[Text]
----
Mittwoch, 24. August 2011

Endokrinologie - Warum Umwelthormone schaden

Mediziner und Molekularbiologen spüren Täuschungstricks von hormonähnlichen Stoffen im Körper auf

Aus: Spektrum der Wissenschaft, September 2011

Schlagzeilen machen solche Moleküle seit vielen Jahren: als Bestandteile vieler praktischer Materialien unserer modernen Welt. In Verruf gerieten unter anderem verschiedene Plastikstoffe, Spritzmittel, Schutzanstriche oder Flammschutzmittel, und sogar einige Medikamente reihen sich ein – in die "Umwelthormone", oft Xeno- oder Fremdhormone genannt. Experten bezeichnen sie als endokrine Disruptoren, als hormonelle Störenfriede, denn sie verändern hormonelle Abläufe im Körper. Bei Tieren geht das bis hin zur Geschlechtsumwandlung. Vom Menschen gibt es Beispiele für Infertilität, Missbildungen der Geschlechtsorgane oder auch einige Krebsformen.
In der Mehrheit handelt es sich um synthetische Chemikalien, deren Eigenschaften viele früher zunächst begrüßten, wie etwa das Insektizid DDT. Erst allmählich wurde deutlich, dass diese hormonähnlichen Stoffe Tier und Mensch schaden können, denn sie gelangen in die Umwelt, und wir nehmen sie über die Luft, mit Wasser und mit Lebensmitteln, teils wohl sogar über die Haut auf. Aber auch einige Medikamente erweisen sich letztlich als wenig segensreich, zum Beispiel ein Wirkstoff, der Fehl- und Frühgeburten verhindern sollte, von dem sich später aber herausstellte, dass viele der Kinder Anomalien aufweisen. Wie aber wirken solche Umwelthormone im Organismus? Und warum können ihre winzigen Konzentrationen überhaupt Körperfunktionen oder die Entwicklung von Geschlechtsorganen stören? Neuere Erkenntnisse dazu liefern die französischen Wissenschaftler Marie Thomé, Jean Pierre Cravedi und Vincent Laudet in der Septemberausgabe von "Spektrum der Wissenschaft". Sie arbeiten in Frankreich an verschiedenen Nationalinstituten, unter anderem bei der Forschungseinrichtung INRA.
----
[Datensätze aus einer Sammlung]
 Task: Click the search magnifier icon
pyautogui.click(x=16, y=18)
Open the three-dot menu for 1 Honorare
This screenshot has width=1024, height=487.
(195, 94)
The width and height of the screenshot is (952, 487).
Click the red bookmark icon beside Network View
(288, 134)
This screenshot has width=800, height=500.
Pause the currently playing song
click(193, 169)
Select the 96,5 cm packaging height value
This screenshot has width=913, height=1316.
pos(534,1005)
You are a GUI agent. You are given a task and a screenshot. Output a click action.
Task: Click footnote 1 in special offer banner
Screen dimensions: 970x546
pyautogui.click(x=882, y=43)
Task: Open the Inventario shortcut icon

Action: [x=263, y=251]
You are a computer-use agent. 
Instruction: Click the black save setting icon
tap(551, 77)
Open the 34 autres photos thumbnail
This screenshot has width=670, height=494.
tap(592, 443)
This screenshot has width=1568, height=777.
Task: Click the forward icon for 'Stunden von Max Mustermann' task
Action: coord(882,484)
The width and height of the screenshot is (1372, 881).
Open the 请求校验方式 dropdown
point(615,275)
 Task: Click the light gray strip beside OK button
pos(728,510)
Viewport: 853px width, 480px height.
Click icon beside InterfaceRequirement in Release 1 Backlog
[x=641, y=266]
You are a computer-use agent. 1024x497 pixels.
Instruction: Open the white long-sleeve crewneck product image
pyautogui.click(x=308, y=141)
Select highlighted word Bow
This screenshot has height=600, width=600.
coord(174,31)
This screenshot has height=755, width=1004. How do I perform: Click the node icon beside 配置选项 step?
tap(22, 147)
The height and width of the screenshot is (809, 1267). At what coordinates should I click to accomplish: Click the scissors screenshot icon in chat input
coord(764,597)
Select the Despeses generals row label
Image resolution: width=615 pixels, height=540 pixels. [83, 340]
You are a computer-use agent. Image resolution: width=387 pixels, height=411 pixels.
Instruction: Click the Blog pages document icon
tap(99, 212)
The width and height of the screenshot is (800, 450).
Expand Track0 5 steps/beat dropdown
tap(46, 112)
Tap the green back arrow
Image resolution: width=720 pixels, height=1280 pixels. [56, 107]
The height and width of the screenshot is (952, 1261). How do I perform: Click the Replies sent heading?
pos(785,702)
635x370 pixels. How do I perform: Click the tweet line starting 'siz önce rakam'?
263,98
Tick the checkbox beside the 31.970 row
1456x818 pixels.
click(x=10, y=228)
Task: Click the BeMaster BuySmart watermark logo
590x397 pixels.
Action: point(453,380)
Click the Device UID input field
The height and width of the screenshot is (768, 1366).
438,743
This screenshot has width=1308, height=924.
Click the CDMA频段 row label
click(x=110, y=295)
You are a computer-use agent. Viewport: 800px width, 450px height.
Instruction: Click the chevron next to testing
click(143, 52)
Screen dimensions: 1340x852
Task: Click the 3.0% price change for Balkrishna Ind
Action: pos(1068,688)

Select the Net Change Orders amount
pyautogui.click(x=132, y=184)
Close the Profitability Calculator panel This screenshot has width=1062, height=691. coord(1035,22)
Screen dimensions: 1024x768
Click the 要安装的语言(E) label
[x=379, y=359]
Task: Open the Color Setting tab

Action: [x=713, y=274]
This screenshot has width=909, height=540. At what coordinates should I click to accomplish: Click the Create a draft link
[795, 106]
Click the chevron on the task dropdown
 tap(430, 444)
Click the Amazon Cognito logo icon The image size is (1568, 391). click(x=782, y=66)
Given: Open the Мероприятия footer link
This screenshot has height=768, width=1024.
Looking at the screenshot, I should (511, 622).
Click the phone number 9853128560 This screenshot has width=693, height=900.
----
Welches Insektizid wird im Text über Umwelthormone als Beispiel für eine synthetische Chemikalie genannt, deren Eigenschaften früher zunächst begrüßt wurden?

DDT